A Brief "5A's" Intervention in Action
Watch a 5-minute video entitled "Basic Skills for Working with Smokers: The Brief 5A Intervention".
Systematic Identification of Smokers
Adopting office systems to identify smokers and to prompt providers to intervene increases the delivery of tobacco treatment by clinicians. Based on a meta-analysis of studies evaluating the efficacy of office systems to identify smokers at each clinical encounter, the use of a screening system to identify smoking status was found to increase cessation rates. The QuitWorks-NH Office Practice Materials provide tools needed to implement office-wide systems to ensure that, for every patient at every clinic visit, tobacco-use status is queried and documented.

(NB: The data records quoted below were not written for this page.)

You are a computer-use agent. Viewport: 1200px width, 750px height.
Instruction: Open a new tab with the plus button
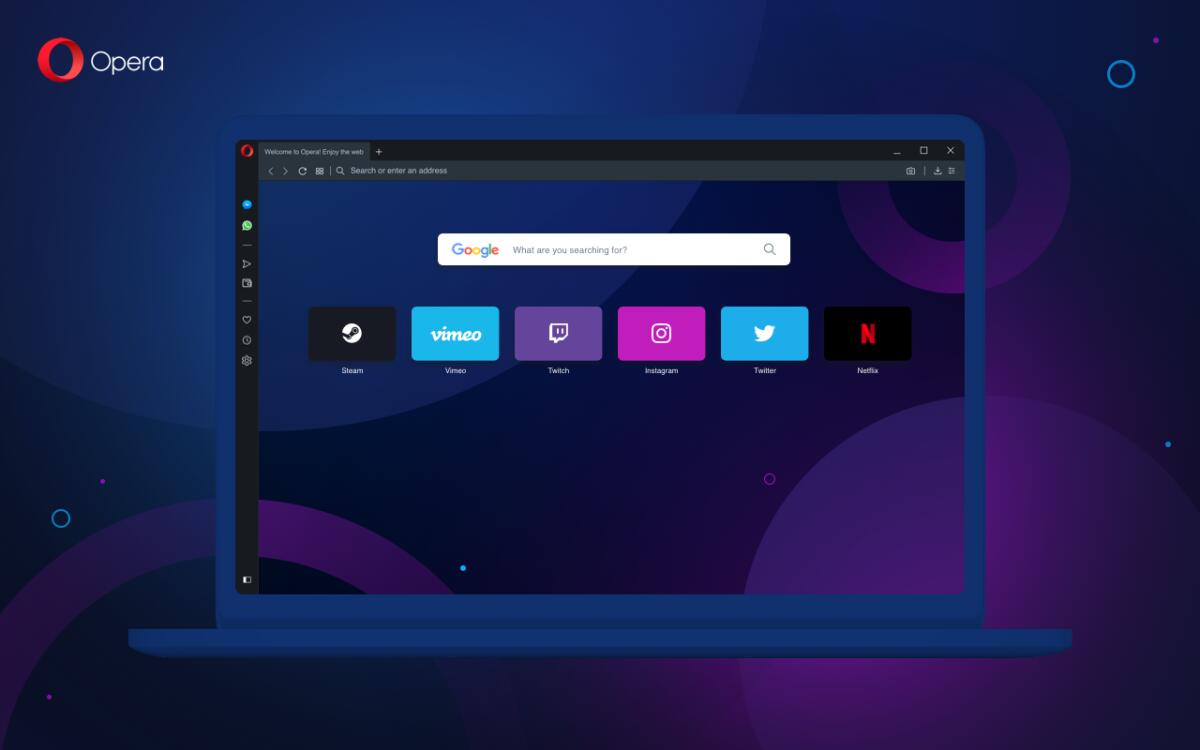tap(378, 151)
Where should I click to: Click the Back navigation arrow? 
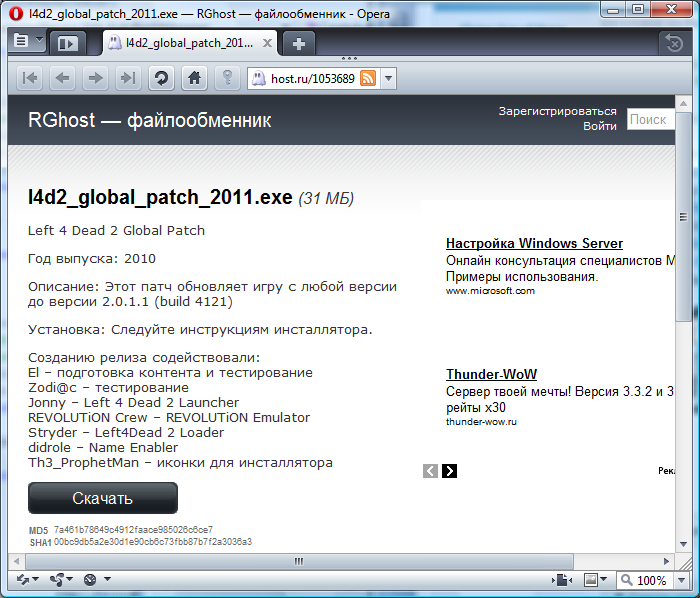coord(62,78)
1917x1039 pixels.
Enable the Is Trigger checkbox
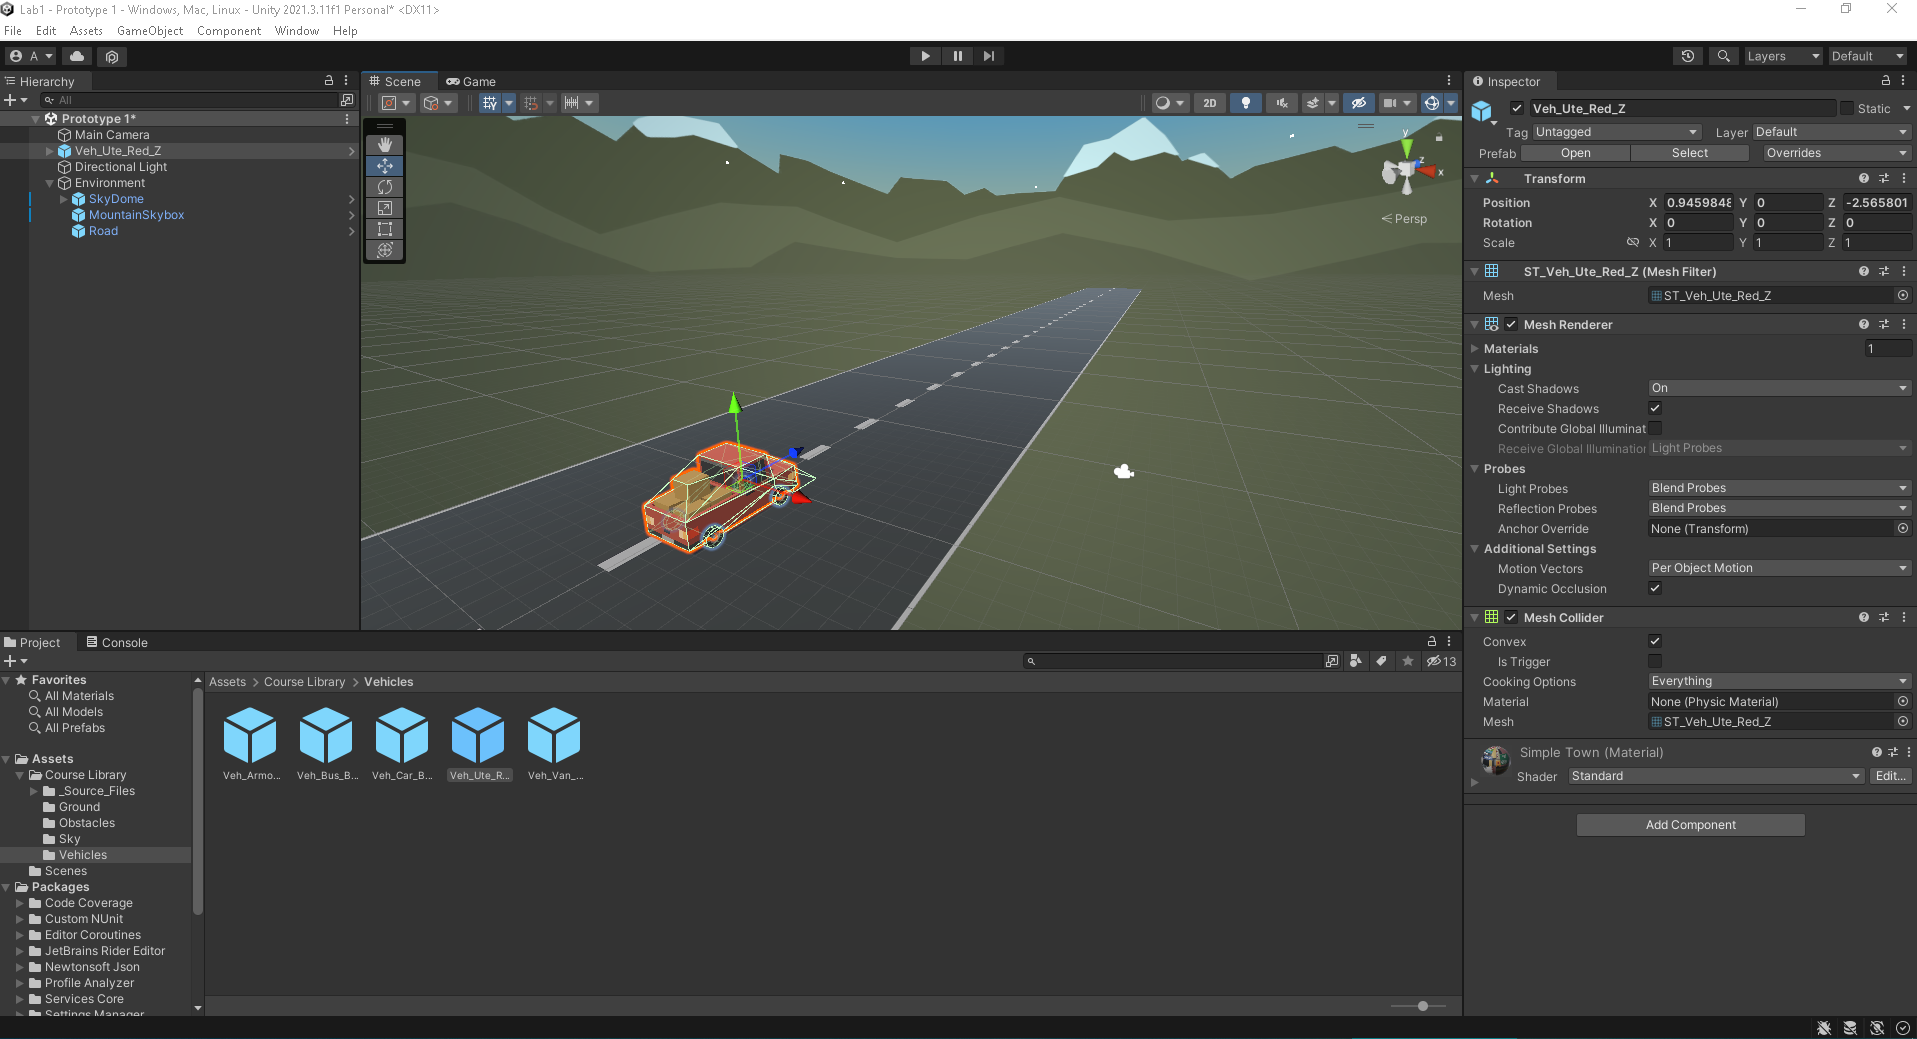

Behavioral Counseling and Pharmacotherapy
Behavioral counseling (including telephone-based services) and pharmacotherapy (nicotine gum, patch, nasal spray, lozenge and inhaler), the antidepressant bupropion (Zyban® or Wellbutrin SR®), or the nicotine receptor agonist varenicline (Chantix) were found to be effective. A combination of counseling and pharmacotherapy produced the best results. Physician or clinician advice based on health issues provides a strong incentive for smokers to quit. QuitWorks-NH reinforces and enhances clinician efforts and supports successful quit attempts.
Telephone Counseling Works
The Public Health Service Clinical Practice Guideline recommends telephone counseling, as treatments involving person-to-person contact (individual, group, or telephone counseling) are consistently effective.
Treating Tobacco Use and Dependence: 2008 Update - Clinical Practice Guideline. This Guideline is an updated version of the 2000 Treating Tobacco Use and Dependence Guideline. It is the product of a private-sector panel of experts, consortium representatives, and staff. The update was written to include new, effective clinical treatments for tobacco dependence that have become available since the 2000 Guideline was published.
The 275-page Guideline contains strategies and recommendations designed to assist clinicians; tobacco dependence treatment specialists; and health care administrators, insurers, and purchasers in delivering and supporting effective treatments for tobacco use and dependence.